Déjà accepté par la milice libanaise fin juin, l'accord devrait être appliqué dès mercredi. Il prévoit notamment l'échange de cinq membres du Hezbollah et des corps de deux soldats israéliens.

TF1/LCI : Ehud Olmert interviewé sur la chaîne de télévision allemande N24 Sat1Ehud Olmert interviewé sur la chaîne de télévision allemande N24 Sat1 © TF1/LCI

Israël a donné mardi son feu vert à un échange de prisonniers avec le Hezbollah, conclu le mois dernier grâce à une médiation allemande mandatée par les Nations unies. La résolution a été adoptée à la grande majorité des membres du gouvernement-22 sur 25. Sa mise en œuvre effective devrait débuter dès mercredi.
 
Le texte stipule qu'Israël, via le Comité international de la Croix Rouge (CICR), remettra au Hezbollah cinq prisonniers, en échange des soldats israéliens Ehud Goldwasser et Eldad Regev. Capturés en juillet 2006 par le Hezbollah -ce fut le point de départ du conflit qui dura un mois-, ils sont aujourd'hui présumés morts par le gouvernement israélien. Selon le quotidien libanais Al-Akhbar, proche du Hezbollah, "il est certain que l'un des deux soldats a été tué" le jour du rapt, alors que le sort du second soldat qui a été blessé "reste incertain".

Israël doit également transférer au Liban les corps de près de 200 membres du Hezbollah et de Palestiniens.  "C'est un prix beaucoup moins élevé que ceux que nous avons payés dans le
passé. Avec toute la douleur inhérente à cet accord, nous ne voulons pas que les familles Regev et Goldwasser se retrouvent dans la même situation que la famille Arad
", a déclaré le vice-Premier ministre israélien Eli Yishai.

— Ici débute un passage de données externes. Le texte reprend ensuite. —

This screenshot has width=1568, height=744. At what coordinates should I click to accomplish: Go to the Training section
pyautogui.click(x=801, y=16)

Kouchner plaide pour une "feuille de route" européenne

Le chef de la diplomatie française Bernard Kouchner, dont le pays préside l'UE, a plaidé mardi pour "une feuille de route" européenne pour le processus de paix au Proche-Orient, afin de donner "plus de poids" à l'Europe. "Nous n'avons pas suffisamment de poids dans les processus de paix", a-t-il fait valoir à Bruxelles pour sa première intervention devant la commission des Affaires étrangères du Parlement européen depuis le début de la présidence française de l'UE. "Nous pourrions (l')écrire dans les premiers mois de la présidence française", a-t-il expliqué. "Il ne s'agit pas de faire des propositions contre les Américains, ni contre personne", a-t-il ajouté, même s'il a estimé que "pendant le changement d'administration américaine, il y aura une place pour ces propositions" européennes. Le changement à la Maison Blanche après l'élection présidentielle de novembre "sera l'occasion de proposer une forme de partenariat qui tienne plus compte du poids symbolique, et réel aussi, de l'Union européenne, il nous faut proposer à nos amis américains cette feuille de route particulière", a-t-il encore indiqué.